PROBLEM 1 ->
Can you give the rows below again with every "screenshot" swapped for "capture", leaving everything else unchanged and omitting the pictures?

EXTRACTED TEXT ->
================================
Mink will attack animals up to the size of a chicken, duck, rabbit, or muskrat. While eating muskrats, a mink will often make an opening in the back or side of the neck and skin the animal by pulling the head and body through the hole as it feeds. Like some other members of the weasel family, mink occasionally exhibit “surplus killing” behavior (killing much more than they can possibly eat) when presented with an abundance of food, such as in a poultry house full of chickens. Mink may place many dead chickens neatly in a pile. Mink can eat significant numbers of upland nesting waterfowl or game bird young, particularly in areas where nesting habitat is limited.
Legal Status
Mink are protected furbearers in most states, with seasons established for taking them when their fur is prime. Most states, however, have provisions for landowners to control furbearers which are damaging their property at anytime of the year. Check with your state wildlife agency before using any lethal controls.
================================
INPUT RECORDS ->
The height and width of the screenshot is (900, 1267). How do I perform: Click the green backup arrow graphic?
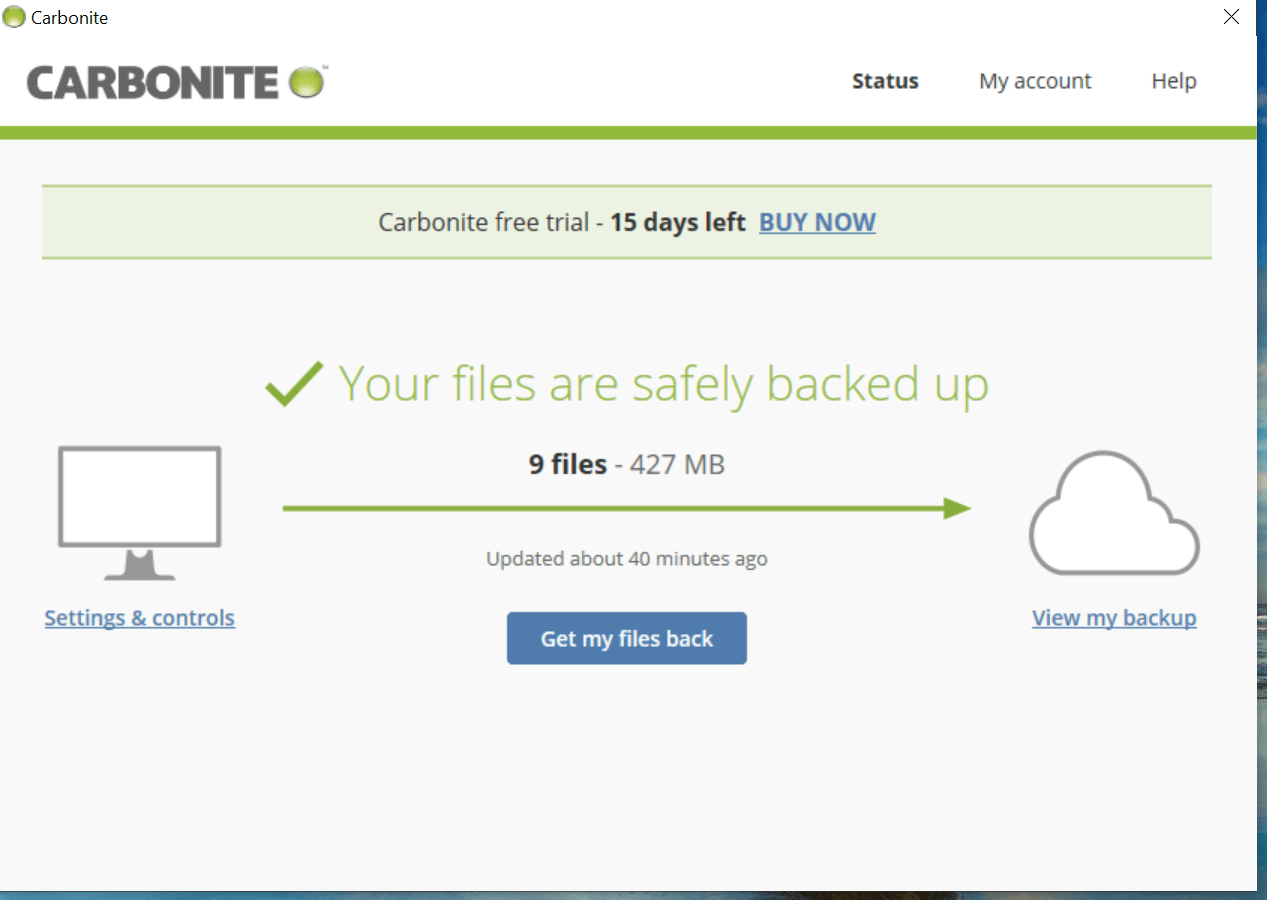coord(627,508)
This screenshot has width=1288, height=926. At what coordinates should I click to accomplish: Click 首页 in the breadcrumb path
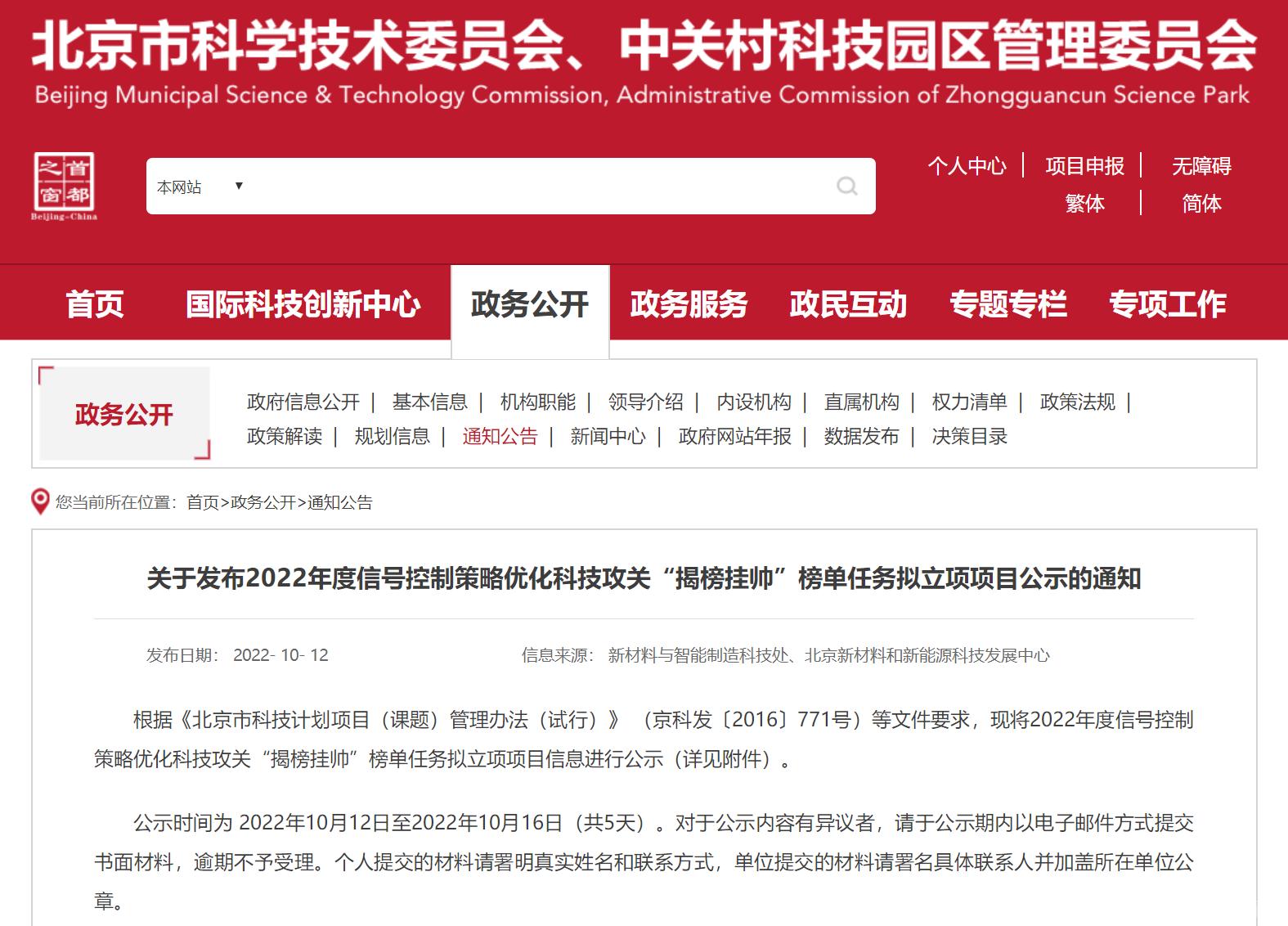(x=203, y=502)
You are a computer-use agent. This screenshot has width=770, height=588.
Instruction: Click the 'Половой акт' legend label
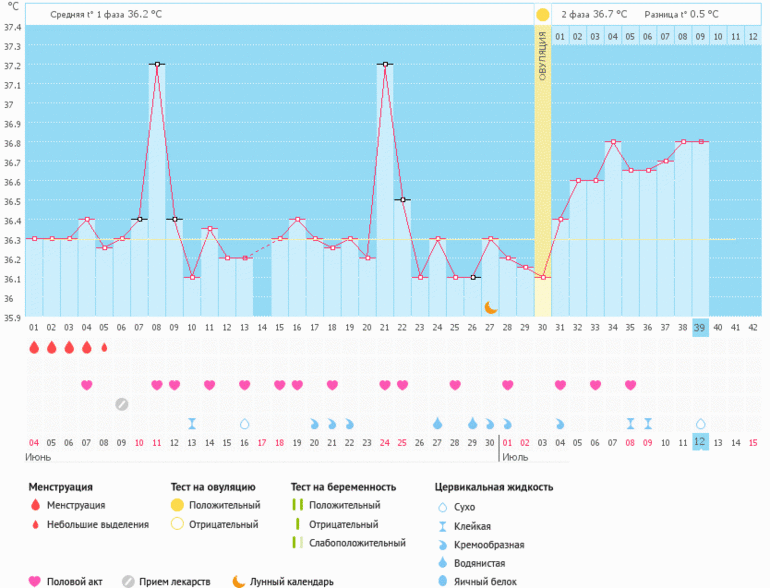[x=75, y=581]

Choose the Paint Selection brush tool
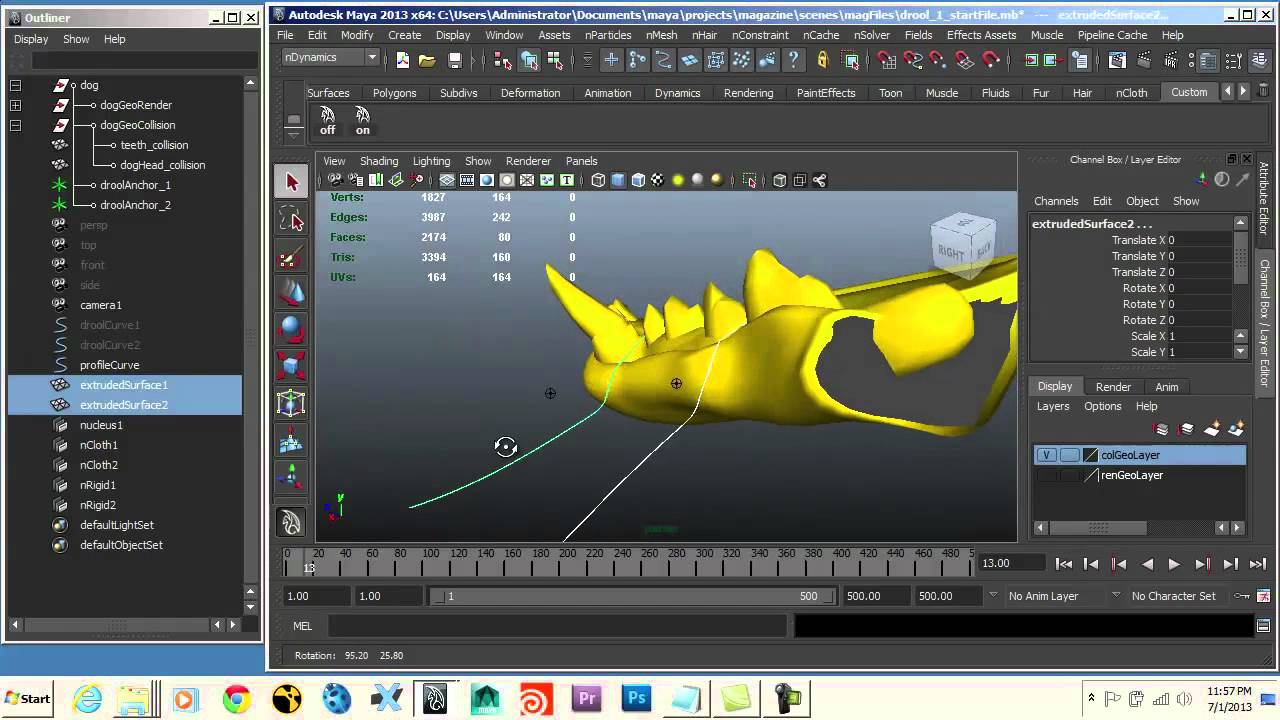291,258
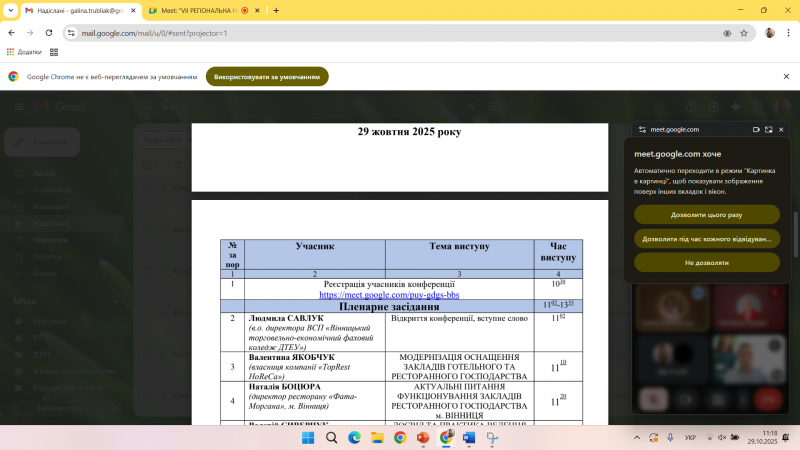Open Додатки apps shortcut in bookmarks bar

pos(24,51)
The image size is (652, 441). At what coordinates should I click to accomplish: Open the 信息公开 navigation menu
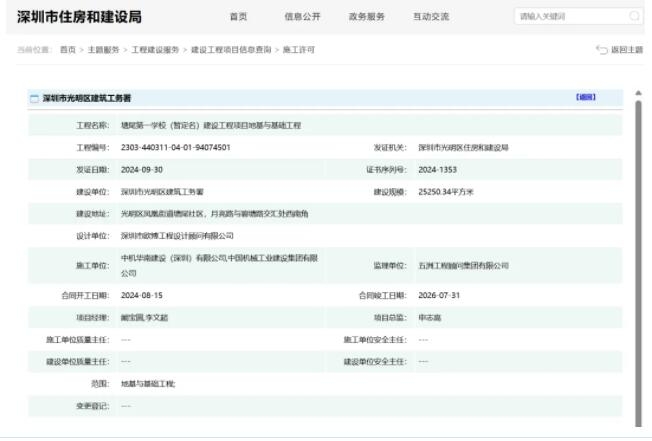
================================
PROBLEM 2 ->
Would you write out the whole passage about mink above, word for word?

RESULT 1 ->
The height and width of the capture is (900, 1267). How do I perform: Click the green backup arrow graphic?
coord(627,508)
This capture has width=1288, height=926. At what coordinates should I click to accomplish: Click 首页 in the breadcrumb path
(x=203, y=502)
You are a computer-use agent. This capture has width=770, height=588.
Instruction: Click the 'Половой акт' legend label
[x=75, y=581]

Choose the Paint Selection brush tool
291,258
Open Додатки apps shortcut in bookmarks bar

pos(24,51)
The image size is (652, 441). At what coordinates should I click to accomplish: Open the 信息公开 navigation menu

RESULT 2 ->
Mink will attack animals up to the size of a chicken, duck, rabbit, or muskrat. While eating muskrats, a mink will often make an opening in the back or side of the neck and skin the animal by pulling the head and body through the hole as it feeds. Like some other members of the weasel family, mink occasionally exhibit “surplus killing” behavior (killing much more than they can possibly eat) when presented with an abundance of food, such as in a poultry house full of chickens. Mink may place many dead chickens neatly in a pile. Mink can eat significant numbers of upland nesting waterfowl or game bird young, particularly in areas where nesting habitat is limited.
Legal Status
Mink are protected furbearers in most states, with seasons established for taking them when their fur is prime. Most states, however, have provisions for landowners to control furbearers which are damaging their property at anytime of the year. Check with your state wildlife agency before using any lethal controls.